Parks describes the unusual circumstances in which he first began keeping wicket:

It came about by accident. I didn't keep wicket at the start of my career. I was a specialist batsman. A couple of years after that, Sussex were playing against Essex in a Championship game at Chelmsford, when our wicketkeeper, Rupert Webb got injured. There we were in the Chelmsford dressing room before the start of play and we suddenly realised we've got no wicketkeeper. Robin Marlar, the Sussex captain, looked at me and said "You're doing it". I didn't have any kit and so had to borrow Essex keeper Brian Taylor's gloves.

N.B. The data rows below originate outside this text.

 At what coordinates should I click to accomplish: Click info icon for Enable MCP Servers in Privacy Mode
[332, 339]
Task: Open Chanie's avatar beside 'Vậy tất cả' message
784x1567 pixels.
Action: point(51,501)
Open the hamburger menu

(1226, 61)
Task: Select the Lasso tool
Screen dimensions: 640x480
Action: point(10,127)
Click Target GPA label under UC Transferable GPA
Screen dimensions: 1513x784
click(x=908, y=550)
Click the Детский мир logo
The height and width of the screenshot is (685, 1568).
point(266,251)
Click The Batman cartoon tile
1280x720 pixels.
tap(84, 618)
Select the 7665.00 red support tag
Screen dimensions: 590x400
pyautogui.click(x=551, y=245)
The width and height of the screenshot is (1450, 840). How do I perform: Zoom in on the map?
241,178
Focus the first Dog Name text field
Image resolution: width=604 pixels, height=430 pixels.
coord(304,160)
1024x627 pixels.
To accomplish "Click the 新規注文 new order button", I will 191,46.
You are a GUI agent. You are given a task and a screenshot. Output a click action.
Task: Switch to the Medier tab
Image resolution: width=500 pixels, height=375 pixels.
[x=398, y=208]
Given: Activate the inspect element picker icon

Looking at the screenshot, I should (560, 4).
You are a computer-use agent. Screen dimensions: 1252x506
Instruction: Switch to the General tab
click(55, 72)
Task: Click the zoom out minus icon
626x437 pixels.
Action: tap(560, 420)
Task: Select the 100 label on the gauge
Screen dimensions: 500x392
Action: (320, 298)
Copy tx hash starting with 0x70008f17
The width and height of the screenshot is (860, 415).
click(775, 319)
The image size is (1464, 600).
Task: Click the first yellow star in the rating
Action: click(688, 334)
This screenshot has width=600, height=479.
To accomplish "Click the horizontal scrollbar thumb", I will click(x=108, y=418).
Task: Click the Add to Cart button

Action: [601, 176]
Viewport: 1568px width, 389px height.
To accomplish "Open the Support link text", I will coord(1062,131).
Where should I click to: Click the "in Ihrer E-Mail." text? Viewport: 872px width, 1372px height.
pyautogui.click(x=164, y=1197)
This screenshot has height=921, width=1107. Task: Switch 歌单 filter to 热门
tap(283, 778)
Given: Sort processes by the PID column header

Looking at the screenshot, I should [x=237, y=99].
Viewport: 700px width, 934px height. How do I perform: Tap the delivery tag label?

Prior to that, in 1954, Parks had been picked, purely as a batsman, for one Test against Pakistan at the age of 22. He made little impact and had to wait until early in 1960 to score an unbeaten century, batting at number seven, to help England gain a draw and clinch the series whilst touring the West Indies. He then remained England's first choice wicket-keeper through to the mid-1960s. In the 1965–66 Ashes series he made 290 runs (48.33) and hit his fair share of boundaries, but a missed stumping off Peter Burge in the Second Test cost England a chance of regaining the urn.

The cricket writer Colin Bateman commented, "Parks was a gifted batsman and a most effective wicketkeeper". Bateman added "although he never suggested he was in the same class as Godfrey Evans before him or Alan Knott after, Parks had safe hands and was a good stopper".

Parks captained Sussex from 1967 to 1968, before he was succeeded by Mike Griffith. He left Sussex following the 1972 season, and joined Somerset on a three-year contract. He retired from first-class cricket in 1976. In 739 first-class matches, he scored 36,673 runs at an average of 34.76, with 51 hundreds and 213 fifties. He took 1,087 catches and made 92 stumpings. He also took 51 wickets, with a personal best of 3 for 23.

Later life
After retiring from cricket, Parks was employed by Whitbread.  He subsequently went back to Sussex to be its marketing manager and went on to serve two terms as club president starting in 2013.  He also acted as manager of the Old England cricket team for several years.  From August 2021 until his death, Parks was the oldest surviving male England Test cricketer.

Personal life and death
Parks was married to Jenny (née Rogers) from 1973 until his death. His previous marriages, to Irene Young and then Ann Wembridge, both ended in divorce. He had three children with Irene, Andrew (d. 2004), Bobby, who played county cricket for both Hampshire and Kent, and Louise.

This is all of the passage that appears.